The practical approach would not bother with this attempt to outsource the task of designing the AI’s morality, to a presently nonexistent neuromathematical cognitive bootstrap process. While fully cognizant of the fact that value is complex, as eloquently attested by Eliezer in many speeches, the practical FAI project would nonetheless choose the AI’s goal system in the old-fashioned way, by human deliberation and consensus. You would get a team of professional ethicists, some worldly people like managers, some legal experts in the formulation of contracts, and together you would hammer out a mission statement for the AI. Then you would get your programmers and your cognitive scientists to implement that goal condition in a way such that the symbols have the meanings that they are supposed to have. End of story.

So far, all we’ve done is to make a wish. We’ve decided, after appropriate deliberation, what to wish for, and we have found a way to represent it in symbols. All that means nothing if we can’t create AGI, the problem solver with at least a human level of intelligence. Here again, SIAI comes in for a lot of criticism, from two angles: it’s said to have no ideas about how to create AGI, and it’s said to actively discourage work on AGI, on the grounds that we need to solve the FAI problem first. Instead, it only discusses hopelessly impractical models of cognition like AIXI and exact Bayesian inference, that are mostly of theoretical interest.

Our practical FAI project has “solved” FAI by simply coming to an agreement on what to wish for, and by studying with legalistic care how to avoid pitfalls and loopholes in the finer details of the wish; but what is its approach to the hard technical problem of AGI? The answer is, first of all, heuristics and incremental improvement. Projects like Lenat’s Cyc are on the right track. A newborn AI has to be seeded with useful knowledge, including useful knowledge of problem-solving methods. It doesn’t have time to discover such things entirely unaided. We should not imagine AGI developing just from a simple architecture, like Schmidhuber’s Gödel machine, but from a basic architecture plus a large helping of facts and heuristics which are meant to give it a head start.

So fine, the practical approach to AGI isn’t a search for a single killer concept, it’s a matter of incrementally increasing the power of a general-purpose problem solver with many diverse ingredients in its design, so that it becomes more and more capable and independent. Ben Goertzel’s approach to AGI exhibits the sort of eclectic pluralism that I have in mind. Still, we do need a selling point, something which shows that we’re different, that we’re aiming for the stars and we have a plan to get there.

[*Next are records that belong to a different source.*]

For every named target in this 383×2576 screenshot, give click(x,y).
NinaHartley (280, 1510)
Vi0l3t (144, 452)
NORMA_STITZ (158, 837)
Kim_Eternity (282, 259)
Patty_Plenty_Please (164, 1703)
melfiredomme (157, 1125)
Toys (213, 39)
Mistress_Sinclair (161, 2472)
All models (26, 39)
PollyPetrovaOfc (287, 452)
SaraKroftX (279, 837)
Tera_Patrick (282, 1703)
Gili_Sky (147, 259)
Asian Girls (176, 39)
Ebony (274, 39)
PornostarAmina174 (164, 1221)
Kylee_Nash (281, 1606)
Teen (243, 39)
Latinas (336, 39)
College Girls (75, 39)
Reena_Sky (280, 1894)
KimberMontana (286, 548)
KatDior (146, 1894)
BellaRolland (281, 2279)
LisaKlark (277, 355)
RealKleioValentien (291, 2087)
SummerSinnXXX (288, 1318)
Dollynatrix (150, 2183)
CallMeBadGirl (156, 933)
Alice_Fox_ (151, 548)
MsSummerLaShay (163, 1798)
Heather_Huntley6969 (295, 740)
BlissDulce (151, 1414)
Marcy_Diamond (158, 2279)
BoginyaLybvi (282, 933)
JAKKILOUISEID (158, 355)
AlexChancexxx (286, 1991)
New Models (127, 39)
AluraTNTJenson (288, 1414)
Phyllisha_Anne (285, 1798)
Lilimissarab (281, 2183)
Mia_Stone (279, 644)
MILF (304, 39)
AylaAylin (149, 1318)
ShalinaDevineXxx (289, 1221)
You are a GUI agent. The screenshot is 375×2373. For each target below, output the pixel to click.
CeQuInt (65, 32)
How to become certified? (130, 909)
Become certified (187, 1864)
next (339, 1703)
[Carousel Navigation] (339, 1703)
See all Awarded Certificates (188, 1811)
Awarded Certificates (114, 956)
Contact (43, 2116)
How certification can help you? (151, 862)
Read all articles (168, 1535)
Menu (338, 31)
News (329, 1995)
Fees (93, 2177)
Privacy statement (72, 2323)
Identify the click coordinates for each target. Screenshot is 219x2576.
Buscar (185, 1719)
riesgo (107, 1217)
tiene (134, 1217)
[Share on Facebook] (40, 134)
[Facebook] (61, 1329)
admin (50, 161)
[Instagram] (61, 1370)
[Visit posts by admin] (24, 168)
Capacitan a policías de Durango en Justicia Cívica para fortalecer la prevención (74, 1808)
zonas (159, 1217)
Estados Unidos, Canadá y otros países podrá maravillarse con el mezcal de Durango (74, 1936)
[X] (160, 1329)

Here, I want to use Steve Omohundro’s paper “The Basic AI Drives” in a slightly unusual way. The paper lists a number of behaviors that should be exhibited by a sufficiently sophisticated AI: it will try to model its own operation, clarify its goals, protect them from modification, protect itself from destruction, acquire resources and use them efficiently… The twist I propose is that Omohundro’s list of drives should be used as a design specification. If your goal is AGI, then you want a cognitive architecture that will exhibit these emergent behaviors. They offer a series of milestones for your theorists and developers: a criterion of progress, and a set of intermediate goals sufficient to bridge the gap between a blank-slate beginning and an open-ended problem solver.

That’s the whole plan. It’s an anticlimax, I know, for anyone who might have imagined that there was a magic formula for superintelligence coming at the end of this post. But I do claim that what I have described is the skeleton of a plan which can be fleshed out, and which, if it was fleshed out and pursued, would produce goal-directed AGI. Whether the project as I have described it would really produce “friendly” AI is another matter. Anyone versed in the folk wisdom about FAI should be able to point out multiple points of potential failure. But I hope this makes it a little clearer, to people who just don’t see how FAI is supposed to happen at all, how it might be pursued in the real world.